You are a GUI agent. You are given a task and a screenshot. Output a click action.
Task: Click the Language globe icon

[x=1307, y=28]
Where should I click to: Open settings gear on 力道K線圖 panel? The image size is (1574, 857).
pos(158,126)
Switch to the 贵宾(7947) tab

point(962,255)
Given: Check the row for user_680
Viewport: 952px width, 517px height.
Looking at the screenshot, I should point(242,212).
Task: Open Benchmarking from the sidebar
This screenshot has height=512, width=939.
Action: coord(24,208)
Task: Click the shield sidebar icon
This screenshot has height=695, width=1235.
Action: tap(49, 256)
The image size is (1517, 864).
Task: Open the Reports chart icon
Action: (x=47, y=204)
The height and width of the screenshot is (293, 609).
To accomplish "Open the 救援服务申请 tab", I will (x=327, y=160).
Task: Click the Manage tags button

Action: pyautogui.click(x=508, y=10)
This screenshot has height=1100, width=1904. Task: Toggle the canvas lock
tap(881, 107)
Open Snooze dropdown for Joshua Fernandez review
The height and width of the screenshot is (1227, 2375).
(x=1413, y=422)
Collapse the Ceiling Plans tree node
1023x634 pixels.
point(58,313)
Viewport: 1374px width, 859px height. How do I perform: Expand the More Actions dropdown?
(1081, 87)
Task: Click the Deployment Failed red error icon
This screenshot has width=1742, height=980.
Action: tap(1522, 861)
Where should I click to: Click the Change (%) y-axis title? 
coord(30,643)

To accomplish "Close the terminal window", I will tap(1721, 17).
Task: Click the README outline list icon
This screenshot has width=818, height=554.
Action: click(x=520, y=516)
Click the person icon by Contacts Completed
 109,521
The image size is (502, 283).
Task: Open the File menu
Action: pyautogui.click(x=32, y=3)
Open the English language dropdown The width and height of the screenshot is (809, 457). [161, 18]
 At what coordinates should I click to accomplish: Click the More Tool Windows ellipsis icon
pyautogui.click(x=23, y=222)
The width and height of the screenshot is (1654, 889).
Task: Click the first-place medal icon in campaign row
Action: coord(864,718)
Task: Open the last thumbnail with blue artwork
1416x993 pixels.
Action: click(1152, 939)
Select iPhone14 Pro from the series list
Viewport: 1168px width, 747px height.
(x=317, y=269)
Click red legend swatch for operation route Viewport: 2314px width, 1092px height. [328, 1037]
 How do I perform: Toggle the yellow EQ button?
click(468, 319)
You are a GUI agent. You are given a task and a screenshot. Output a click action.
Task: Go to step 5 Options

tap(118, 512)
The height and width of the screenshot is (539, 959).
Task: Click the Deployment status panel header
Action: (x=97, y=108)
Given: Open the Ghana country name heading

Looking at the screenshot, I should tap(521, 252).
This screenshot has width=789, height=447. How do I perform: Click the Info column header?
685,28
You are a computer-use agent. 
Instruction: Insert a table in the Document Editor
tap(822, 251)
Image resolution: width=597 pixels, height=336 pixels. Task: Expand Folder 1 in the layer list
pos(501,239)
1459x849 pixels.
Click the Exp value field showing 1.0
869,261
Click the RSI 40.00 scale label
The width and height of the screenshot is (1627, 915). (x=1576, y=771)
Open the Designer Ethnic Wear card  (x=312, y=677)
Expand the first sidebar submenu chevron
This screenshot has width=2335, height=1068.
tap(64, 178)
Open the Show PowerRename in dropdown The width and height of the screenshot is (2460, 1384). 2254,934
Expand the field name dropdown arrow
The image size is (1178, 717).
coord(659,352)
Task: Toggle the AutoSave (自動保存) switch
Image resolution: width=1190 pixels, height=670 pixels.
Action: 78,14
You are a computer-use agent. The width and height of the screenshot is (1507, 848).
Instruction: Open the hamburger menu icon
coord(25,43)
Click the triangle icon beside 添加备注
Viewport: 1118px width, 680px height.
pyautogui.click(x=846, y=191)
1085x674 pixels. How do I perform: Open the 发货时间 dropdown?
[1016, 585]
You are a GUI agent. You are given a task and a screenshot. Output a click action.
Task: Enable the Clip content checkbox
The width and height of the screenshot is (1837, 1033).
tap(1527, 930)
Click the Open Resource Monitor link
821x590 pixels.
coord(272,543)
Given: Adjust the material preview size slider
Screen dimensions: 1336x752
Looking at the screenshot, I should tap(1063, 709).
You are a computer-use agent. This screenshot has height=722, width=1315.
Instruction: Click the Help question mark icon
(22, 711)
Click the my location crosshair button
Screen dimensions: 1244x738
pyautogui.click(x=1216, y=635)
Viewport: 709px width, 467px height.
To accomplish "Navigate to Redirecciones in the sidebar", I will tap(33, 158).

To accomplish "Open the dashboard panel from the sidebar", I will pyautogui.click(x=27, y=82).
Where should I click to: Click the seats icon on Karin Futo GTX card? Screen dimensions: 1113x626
------
→ **Work request**: The answer is every line in the data where the word "will" appears.

→ **Answer for the task**:
To accomplish "Open the 救援服务申请 tab", I will (x=327, y=160).
To accomplish "Close the terminal window", I will tap(1721, 17).
To accomplish "Navigate to Redirecciones in the sidebar", I will tap(33, 158).
To accomplish "Open the dashboard panel from the sidebar", I will pyautogui.click(x=27, y=82).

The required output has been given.